A link between dopamine levels, circadian gene expression, and attention deficit hyperactivity disorder (ADHD) has already been demonstrated. The aim of this study was to investigate the extent of these relationships by measuring circadian gene expression in primary human-derived dermal fibroblast cultures (HDF) after dopamine exposure. We analyzed circadian preference, behavioral circadian and sleep parameters as well as the circadian gene expression in a cohort of healthy controls and participants with ADHD. Circadian preference was evaluated with German Morningness-Eveningness-Questionnaire (D-MEQ) and rhythms of sleep/wake behavior were assessed via actigraphy. After ex vivo exposure to different dopamine concentrations in human dermal fibroblast (HDF) cultures, the rhythmicity of circadian gene expression (Clock, Bmal1, Per1-3, Cry1) was analyzed via qRT-PCR. We found no statistical significant effect in the actigraphy of both groups (healthy controls, ADHD group) for mid-sleep on weekend days, mid-sleep on weekdays, social jetlag, wake after sleep onset, and total number of wake bouts. D-MEQ scores indicated that healthy controls had no evening preference, whereas subjects with ADHD displayed both definitive and moderate evening preferences. Dopamine has no effect on Per3 expression in healthy controls, but produces a significant difference in the ADHD group at ZT24 and ZT28. In the ADHD group, incubation with dopamine, either 1 µM or 10 µM, resulted in an adjustment of Per3 expression to control levels. A similar effect also was found in the expression of Per2. Statistical significant differences in the expression of Per2 (ZT4) in the control group compared to the ADHD group were found, following incubation with dopamine. The present study illustrates that dopamine impacts on circadian function. The results lead to the suggestion that dopamine may improve the sleep quality as well as ADHD symptoms by adjustment of the circadian gene expression, especially for Per2 and Per3.

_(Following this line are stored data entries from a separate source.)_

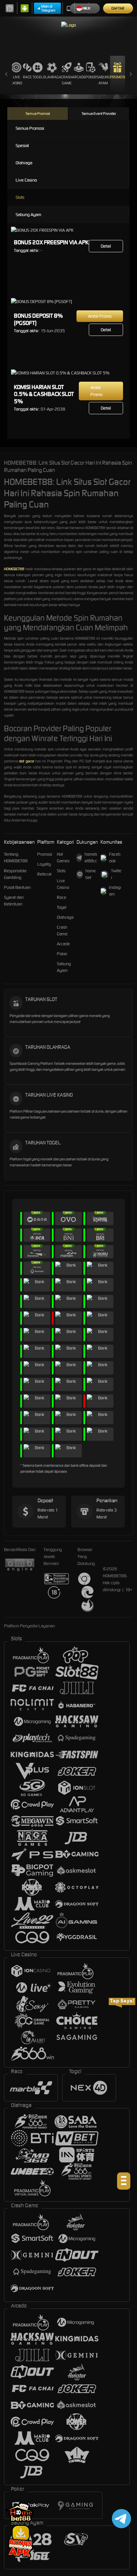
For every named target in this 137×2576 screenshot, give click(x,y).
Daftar (117, 8)
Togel (38, 77)
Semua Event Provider (99, 113)
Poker (90, 77)
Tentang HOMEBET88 (16, 857)
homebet (90, 874)
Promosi (117, 77)
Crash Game (66, 80)
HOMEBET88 (14, 569)
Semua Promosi (38, 113)
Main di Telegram (48, 8)
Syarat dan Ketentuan (14, 901)
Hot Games (63, 857)
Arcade (78, 77)
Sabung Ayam (103, 80)
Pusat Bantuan (17, 887)
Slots (20, 197)
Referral (44, 874)
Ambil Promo (99, 316)
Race (27, 77)
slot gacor (26, 761)
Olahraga (52, 77)
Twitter (116, 874)
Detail (106, 246)
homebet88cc (90, 857)
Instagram (115, 891)
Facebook (114, 857)
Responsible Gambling (15, 874)
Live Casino (16, 80)
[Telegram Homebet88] (120, 2518)
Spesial (22, 145)
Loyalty (44, 864)
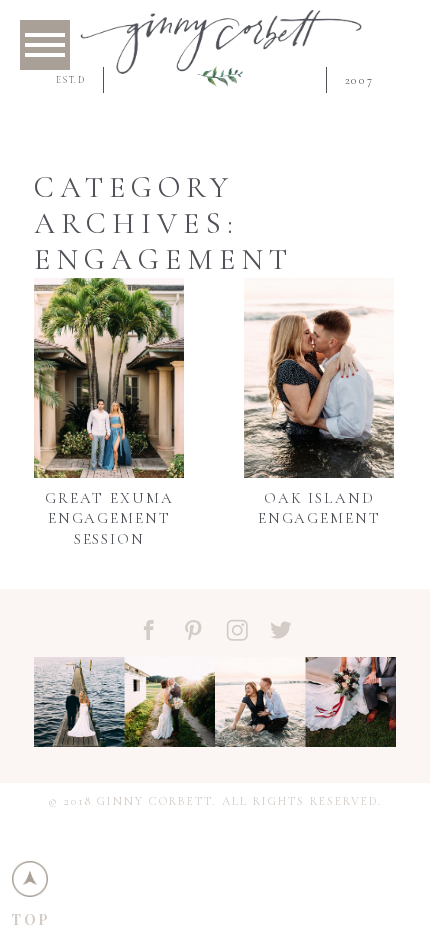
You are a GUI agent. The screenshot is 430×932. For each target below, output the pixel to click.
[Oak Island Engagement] (319, 378)
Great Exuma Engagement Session (109, 518)
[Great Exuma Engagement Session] (109, 378)
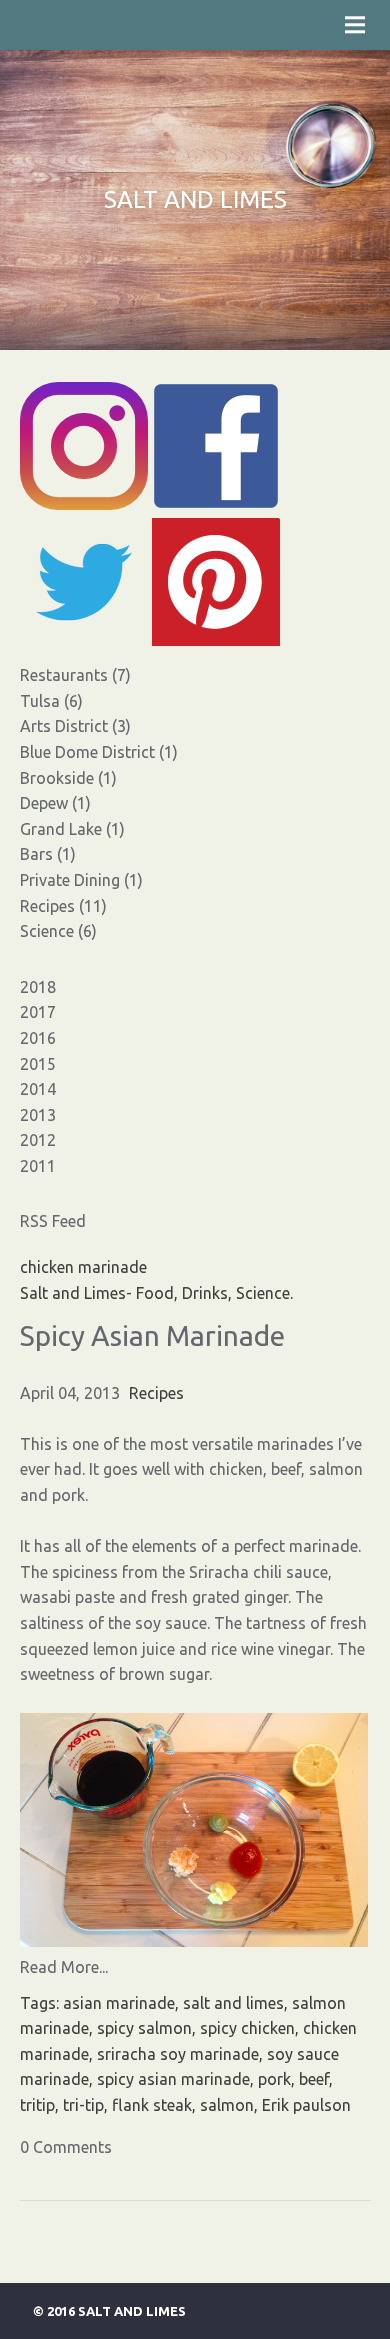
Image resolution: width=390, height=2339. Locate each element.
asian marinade (119, 2003)
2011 (38, 1166)
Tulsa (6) (51, 701)
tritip (37, 2105)
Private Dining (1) (81, 880)
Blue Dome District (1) (99, 752)
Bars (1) (48, 854)
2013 (38, 1115)
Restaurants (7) (75, 675)
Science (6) (58, 931)
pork (274, 2079)
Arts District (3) (75, 726)
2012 (38, 1140)
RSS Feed (53, 1221)
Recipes (156, 1393)
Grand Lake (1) (72, 829)
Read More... (64, 1967)
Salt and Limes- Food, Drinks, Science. (156, 1293)
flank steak (152, 2105)
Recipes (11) (63, 906)
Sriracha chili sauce (258, 1572)
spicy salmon (144, 2028)
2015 (38, 1064)
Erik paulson (306, 2105)
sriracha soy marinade (178, 2054)
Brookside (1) (68, 778)
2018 (38, 987)
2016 (38, 1038)
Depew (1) (55, 803)
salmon (227, 2105)
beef (314, 2079)
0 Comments (66, 2147)
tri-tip (83, 2105)
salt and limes (233, 2003)
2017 (38, 1012)
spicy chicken (247, 2028)
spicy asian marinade (173, 2079)
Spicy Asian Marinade (152, 1335)
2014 (38, 1089)
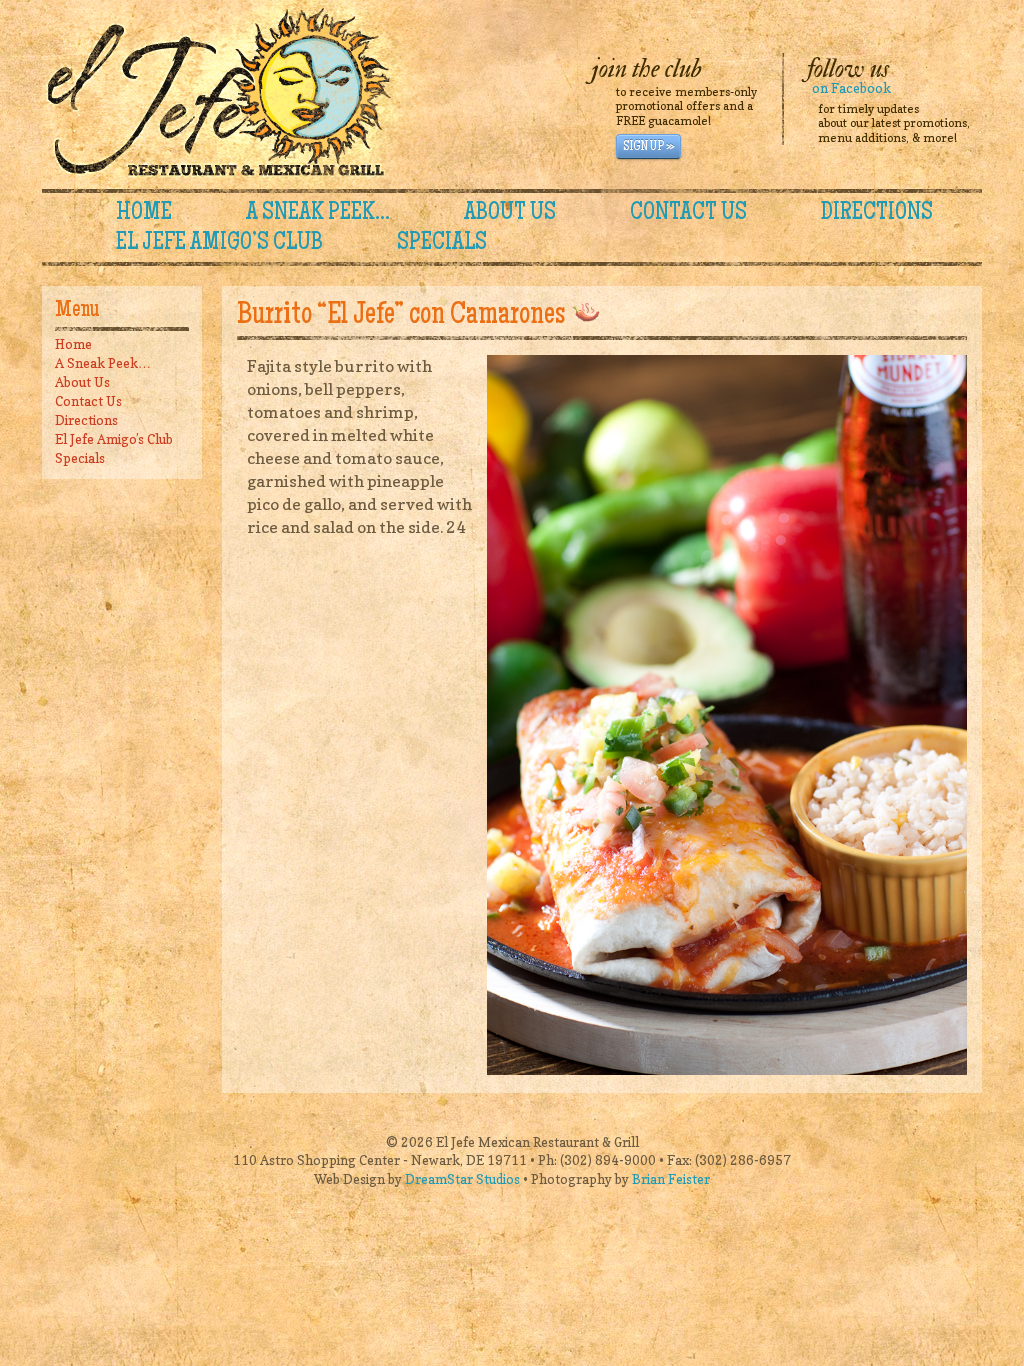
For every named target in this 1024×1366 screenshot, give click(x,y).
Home (144, 214)
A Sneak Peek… (318, 214)
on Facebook (851, 88)
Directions (877, 214)
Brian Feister (671, 1179)
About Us (510, 214)
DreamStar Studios (462, 1179)
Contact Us (688, 214)
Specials (442, 244)
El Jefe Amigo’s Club (219, 244)
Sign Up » (648, 147)
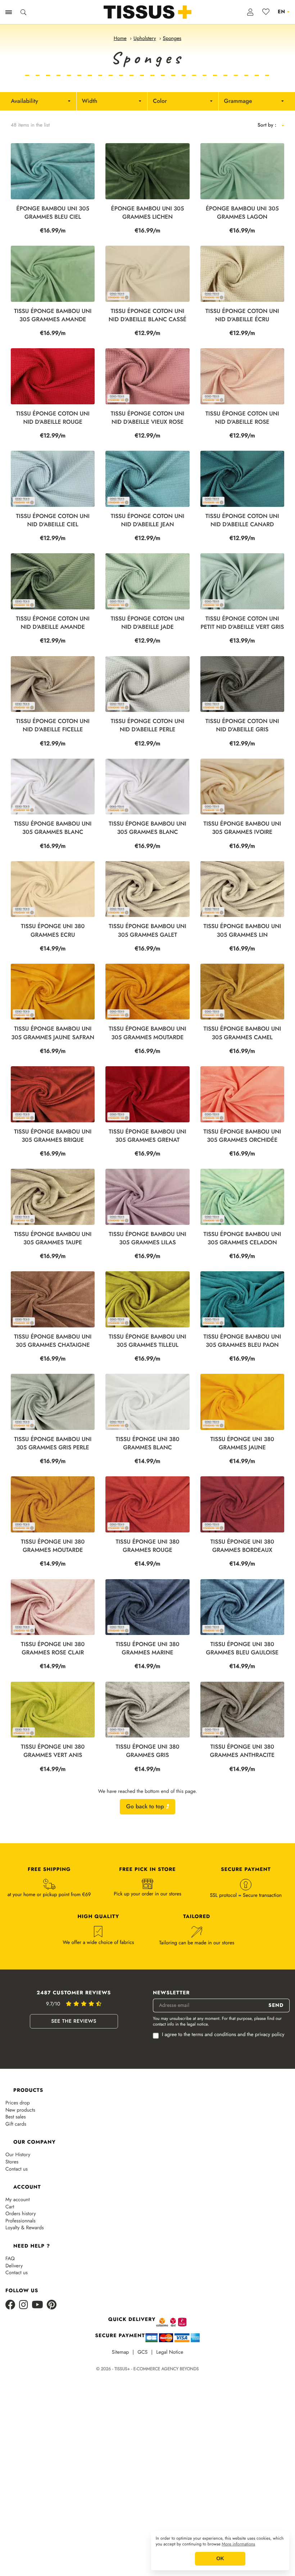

多巴胺水平、昼夜节律基因表达和注意力缺陷多动障碍 (ADHD) 之间的联系已经得到证实。本研究的目的是通过测量多巴胺暴露后原代人源性真皮成纤维细胞培养 (HDF) 中的昼夜节律基因表达来研究这些关系的程度。我们分析了一组健康对照和 ADHD 参与者的昼夜节律偏好、行为昼夜节律和睡眠参数以及昼夜节律基因表达。昼夜节律偏好通过德国晨昏-晚上问卷 (D-MEQ) 进行评估，睡眠/清醒行为的节律通过活动记录仪进行评估。离体后在人类真皮成纤维细胞 (HDF) 培养物中暴露于不同的多巴胺浓度，通过 qRT-PCR 分析昼夜节律基因表达 ( Clock、Bmal1、Per1-3、Cry1 ) 的节律性。我们发现两组（健康对照组、ADHD 组）在周末睡眠中、工作日中睡眠、社交时差、入睡后醒来和醒来总次数的活动记录中没有显着影响。D-MEQ 评分表明健康对照组没有晚间偏好，而患有 ADHD 的受试者则表现出明确和中度的晚间偏好。多巴胺对Per3没有影响在健康对照中表达，但在 ZT24 和 ZT28 的 ADHD 组中产生显着差异。在 ADHD 组中，与 1 μM 或 10 μM 的多巴胺孵育导致Per3表达调整到控制水平。在Per2的表达中也发现了类似的效果。与多巴胺孵育后，发现对照组与 ADHD 组相比， Per2 (ZT4)的表达存在统计学显着差异。本研究表明多巴胺对昼夜节律功能的影响。结果表明，多巴胺可以通过调整昼夜节律基因表达来改善睡眠质量和 ADHD 症状，尤其是Per2和Per3。